▸ **Text**

Botnet turf wars

Spam researchers have discovered an ongoing turf war between "botnet" masters who are attempting to infect rivals' computers and then kick out rivals' own spyware so that the computers they compromise become uniquely theirs.

Botnet computers are machines (generally running one of the notoriously insecure Windows OSes) that are infected with malicious software that lets criminals use them to send spam and launch denial-of-service attacks as part of extortion rackets.

It's not uncommon for a computer to be recruited for more than one botnet, but when this happens, the different criminal masters have to share its resources. With the latest turn, botmasters are turfing each other out of the machines they compromise.

Kaspersky Lab senior virus analyst Alexander Gostev writing in the latest Viruslist.com Malware Evolution report states that "war had been declared in cyberspace between the groups producing Warezov and Zhelatin. Taking into account the size of the botnets used by both groups, and their clear aim to conduct a large number of attacks, the situation was clear: this was threatening to become one of the most serious problems on the Internet in recent years." Gostev identifies three groups from different countries who were all busy with the same thing, creating spam harvesting and distribution botnets. "This brought the three groups into conflict with each other, and they are willing to use everything at their disposal to gain an advantage" Gostev concludes.

▸ **Information provided**

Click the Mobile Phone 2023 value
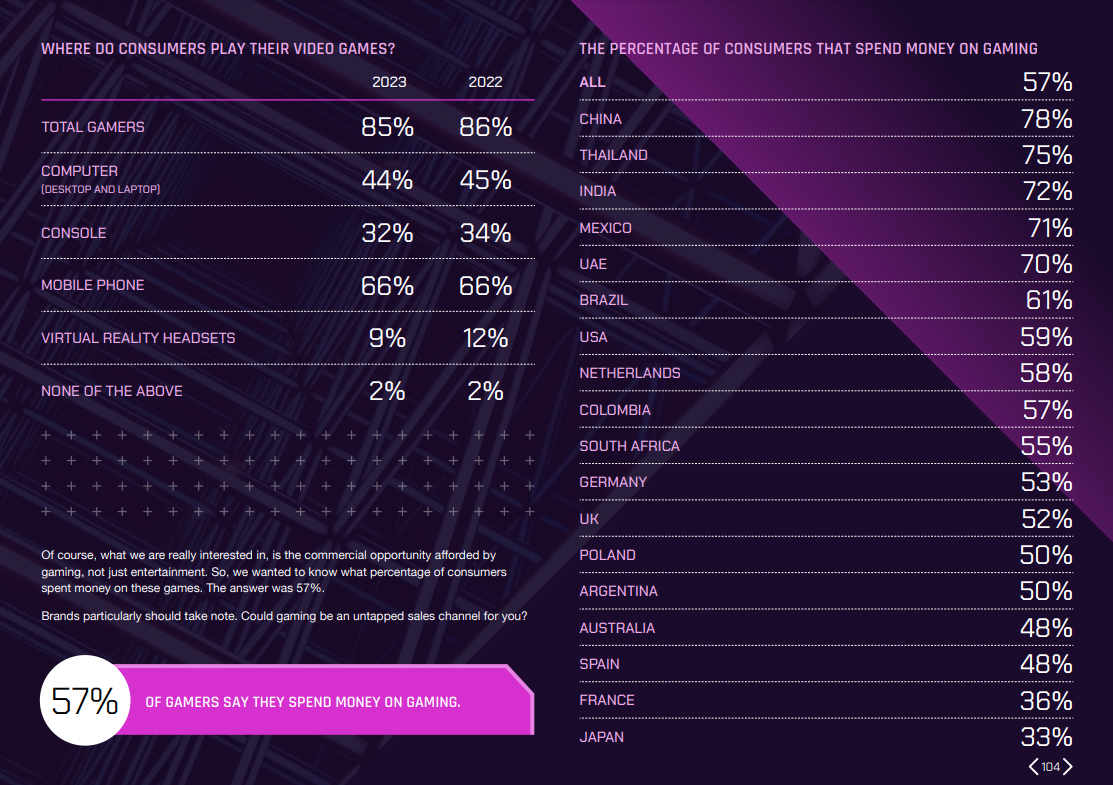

▸ **Activity**
Quote the botnet article from "Botnet turf wars" up to and including "of extortion rackets.". The listing has no connection to the botnet article.

▸ **Your solution**
Botnet turf wars

Spam researchers have discovered an ongoing turf war between "botnet" masters who are attempting to infect rivals' computers and then kick out rivals' own spyware so that the computers they compromise become uniquely theirs.

Botnet computers are machines (generally running one of the notoriously insecure Windows OSes) that are infected with malicious software that lets criminals use them to send spam and launch denial-of-service attacks as part of extortion rackets.